George Selgin made this reply to a post by Scott Sumner regarding the lack of ability of Keynesian models to explain current economic phenomena in Britain. His reply is almost unrelated to the blog post; but it is, in a nutshell, what I’ve tried to explain here in plain English – and fail to make clear time and time again.

Here’s George:

Kimball’s technology argument is precisely the argument for zero (or constant) inflation in the face of changes in the growth rate of TFP that I have sought to refute in _Less Than Zero_. There is, in fact, nothing to it, save the belief–itself nothing more than an article of faith–that changes in the rate of inflation are “bad,” even if they reflect changes in the extent of factor output.

It cannot be repeated often enough: stability of NGDP growth is NOT properly regarded as a means toward the higher end of stabilizing the rate of inflation.

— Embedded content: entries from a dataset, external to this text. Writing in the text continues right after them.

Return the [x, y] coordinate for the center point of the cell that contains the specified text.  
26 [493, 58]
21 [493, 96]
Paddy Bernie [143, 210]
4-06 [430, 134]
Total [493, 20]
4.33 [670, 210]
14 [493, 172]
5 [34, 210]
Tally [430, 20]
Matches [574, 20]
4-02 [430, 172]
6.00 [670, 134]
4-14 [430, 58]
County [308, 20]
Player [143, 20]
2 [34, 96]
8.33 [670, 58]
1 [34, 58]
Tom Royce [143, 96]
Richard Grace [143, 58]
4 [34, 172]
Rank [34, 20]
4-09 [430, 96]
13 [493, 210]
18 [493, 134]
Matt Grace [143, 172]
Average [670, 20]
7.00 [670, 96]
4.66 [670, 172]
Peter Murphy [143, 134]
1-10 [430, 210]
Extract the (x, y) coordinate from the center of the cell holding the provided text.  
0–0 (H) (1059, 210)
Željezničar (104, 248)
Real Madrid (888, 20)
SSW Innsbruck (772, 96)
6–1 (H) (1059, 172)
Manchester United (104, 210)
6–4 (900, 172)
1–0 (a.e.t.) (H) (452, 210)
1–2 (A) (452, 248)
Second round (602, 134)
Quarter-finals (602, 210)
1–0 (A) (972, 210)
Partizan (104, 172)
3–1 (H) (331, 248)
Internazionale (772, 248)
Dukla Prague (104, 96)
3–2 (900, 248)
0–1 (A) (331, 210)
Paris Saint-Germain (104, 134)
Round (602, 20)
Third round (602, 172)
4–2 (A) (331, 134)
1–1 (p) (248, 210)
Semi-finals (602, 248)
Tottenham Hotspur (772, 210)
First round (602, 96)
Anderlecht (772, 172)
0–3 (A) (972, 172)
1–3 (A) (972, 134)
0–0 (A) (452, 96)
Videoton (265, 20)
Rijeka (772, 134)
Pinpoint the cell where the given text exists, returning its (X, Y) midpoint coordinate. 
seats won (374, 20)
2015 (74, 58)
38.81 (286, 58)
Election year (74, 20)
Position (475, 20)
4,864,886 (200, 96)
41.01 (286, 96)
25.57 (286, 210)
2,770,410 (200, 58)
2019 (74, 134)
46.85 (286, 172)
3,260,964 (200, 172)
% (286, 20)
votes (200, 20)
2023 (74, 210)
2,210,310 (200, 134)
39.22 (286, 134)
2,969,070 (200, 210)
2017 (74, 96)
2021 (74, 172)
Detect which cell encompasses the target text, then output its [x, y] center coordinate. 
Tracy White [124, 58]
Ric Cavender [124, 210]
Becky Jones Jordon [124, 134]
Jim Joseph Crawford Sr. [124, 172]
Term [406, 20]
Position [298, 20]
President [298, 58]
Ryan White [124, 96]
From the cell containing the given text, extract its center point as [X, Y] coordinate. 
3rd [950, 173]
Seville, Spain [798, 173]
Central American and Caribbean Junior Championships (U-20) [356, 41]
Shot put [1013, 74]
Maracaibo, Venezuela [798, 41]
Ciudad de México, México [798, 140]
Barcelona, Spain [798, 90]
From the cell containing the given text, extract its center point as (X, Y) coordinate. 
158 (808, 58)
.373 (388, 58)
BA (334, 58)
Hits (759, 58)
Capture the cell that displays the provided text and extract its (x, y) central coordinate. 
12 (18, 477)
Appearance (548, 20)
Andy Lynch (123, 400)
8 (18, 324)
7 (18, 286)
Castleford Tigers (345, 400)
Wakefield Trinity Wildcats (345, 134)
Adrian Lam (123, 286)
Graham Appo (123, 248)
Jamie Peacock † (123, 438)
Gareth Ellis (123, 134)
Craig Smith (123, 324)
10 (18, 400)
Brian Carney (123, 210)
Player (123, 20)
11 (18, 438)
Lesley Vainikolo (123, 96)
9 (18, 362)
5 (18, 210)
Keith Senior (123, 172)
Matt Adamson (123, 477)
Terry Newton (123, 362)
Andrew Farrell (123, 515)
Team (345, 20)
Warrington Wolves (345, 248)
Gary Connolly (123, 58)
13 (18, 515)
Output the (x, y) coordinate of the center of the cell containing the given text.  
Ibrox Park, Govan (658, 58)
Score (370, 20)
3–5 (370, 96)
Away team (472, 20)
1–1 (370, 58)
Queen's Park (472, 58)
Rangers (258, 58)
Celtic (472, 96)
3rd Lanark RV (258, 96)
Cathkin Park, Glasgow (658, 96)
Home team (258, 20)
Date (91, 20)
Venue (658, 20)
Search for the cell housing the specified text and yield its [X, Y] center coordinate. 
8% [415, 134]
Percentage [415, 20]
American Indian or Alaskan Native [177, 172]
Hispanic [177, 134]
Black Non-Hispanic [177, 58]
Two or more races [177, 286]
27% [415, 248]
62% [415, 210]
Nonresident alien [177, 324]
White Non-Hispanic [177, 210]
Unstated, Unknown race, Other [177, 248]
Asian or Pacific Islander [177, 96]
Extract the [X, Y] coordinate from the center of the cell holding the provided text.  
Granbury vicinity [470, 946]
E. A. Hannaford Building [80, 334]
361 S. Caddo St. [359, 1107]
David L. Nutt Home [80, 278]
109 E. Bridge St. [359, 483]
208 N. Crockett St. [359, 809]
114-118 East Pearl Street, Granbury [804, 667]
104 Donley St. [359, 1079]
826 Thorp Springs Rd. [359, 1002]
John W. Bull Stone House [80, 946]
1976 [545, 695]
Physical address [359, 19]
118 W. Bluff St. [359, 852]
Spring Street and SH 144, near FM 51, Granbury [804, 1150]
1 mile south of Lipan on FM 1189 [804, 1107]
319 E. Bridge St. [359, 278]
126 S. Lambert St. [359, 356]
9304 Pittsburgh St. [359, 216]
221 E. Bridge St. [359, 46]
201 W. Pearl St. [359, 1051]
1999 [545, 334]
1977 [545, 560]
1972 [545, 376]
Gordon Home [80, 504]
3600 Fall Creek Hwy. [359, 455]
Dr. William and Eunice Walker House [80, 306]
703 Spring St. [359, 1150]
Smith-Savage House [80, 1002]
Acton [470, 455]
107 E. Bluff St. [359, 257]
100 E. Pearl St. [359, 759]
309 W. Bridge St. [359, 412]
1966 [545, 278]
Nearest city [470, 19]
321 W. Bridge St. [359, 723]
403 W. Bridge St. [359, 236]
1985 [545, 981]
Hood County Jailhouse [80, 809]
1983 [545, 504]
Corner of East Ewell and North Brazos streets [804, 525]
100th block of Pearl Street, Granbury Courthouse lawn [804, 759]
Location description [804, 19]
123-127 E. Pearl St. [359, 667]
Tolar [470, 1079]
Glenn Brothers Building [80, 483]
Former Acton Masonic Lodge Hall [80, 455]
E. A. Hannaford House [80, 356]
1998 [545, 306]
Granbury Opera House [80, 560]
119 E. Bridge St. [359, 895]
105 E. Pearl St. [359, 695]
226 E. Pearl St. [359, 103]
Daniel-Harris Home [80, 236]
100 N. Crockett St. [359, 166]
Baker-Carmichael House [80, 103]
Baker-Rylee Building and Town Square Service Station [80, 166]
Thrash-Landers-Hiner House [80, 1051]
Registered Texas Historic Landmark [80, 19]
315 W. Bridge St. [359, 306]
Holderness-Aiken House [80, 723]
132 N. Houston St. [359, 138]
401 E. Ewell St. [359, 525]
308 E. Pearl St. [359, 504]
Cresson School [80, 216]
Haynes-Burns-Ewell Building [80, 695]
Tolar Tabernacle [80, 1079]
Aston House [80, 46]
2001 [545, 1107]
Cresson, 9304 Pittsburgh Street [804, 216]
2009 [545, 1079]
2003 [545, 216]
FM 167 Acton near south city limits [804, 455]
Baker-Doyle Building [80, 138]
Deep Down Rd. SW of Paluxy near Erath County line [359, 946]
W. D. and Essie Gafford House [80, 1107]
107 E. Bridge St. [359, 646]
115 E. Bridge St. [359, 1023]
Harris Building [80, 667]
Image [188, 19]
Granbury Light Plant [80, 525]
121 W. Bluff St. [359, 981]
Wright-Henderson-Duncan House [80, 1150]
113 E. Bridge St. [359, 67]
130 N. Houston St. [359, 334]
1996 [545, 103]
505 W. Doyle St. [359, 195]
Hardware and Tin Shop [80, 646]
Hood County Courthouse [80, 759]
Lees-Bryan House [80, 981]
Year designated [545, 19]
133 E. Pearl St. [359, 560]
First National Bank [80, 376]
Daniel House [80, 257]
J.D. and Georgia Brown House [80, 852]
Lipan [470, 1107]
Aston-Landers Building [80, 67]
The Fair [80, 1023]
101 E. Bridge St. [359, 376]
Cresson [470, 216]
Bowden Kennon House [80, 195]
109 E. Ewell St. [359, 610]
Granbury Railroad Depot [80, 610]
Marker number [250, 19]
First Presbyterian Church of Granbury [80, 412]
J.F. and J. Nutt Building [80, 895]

It is itself a policy desideratum, because it serves better than inflation stabilization does to avoid “unnatural” changes in real economic variables.

Another post along these lines, that can explain what is meant by NGDPLT being better at avoiding “unnatural” changes in real economic variables, that is worth mention is one at World of Interest about the cause of the crisis, and discusses the higher cost of inputs colliding with inflation targeting. It has much less emotional thrust than anything that can be found here on my blog, and is certainly worth the read.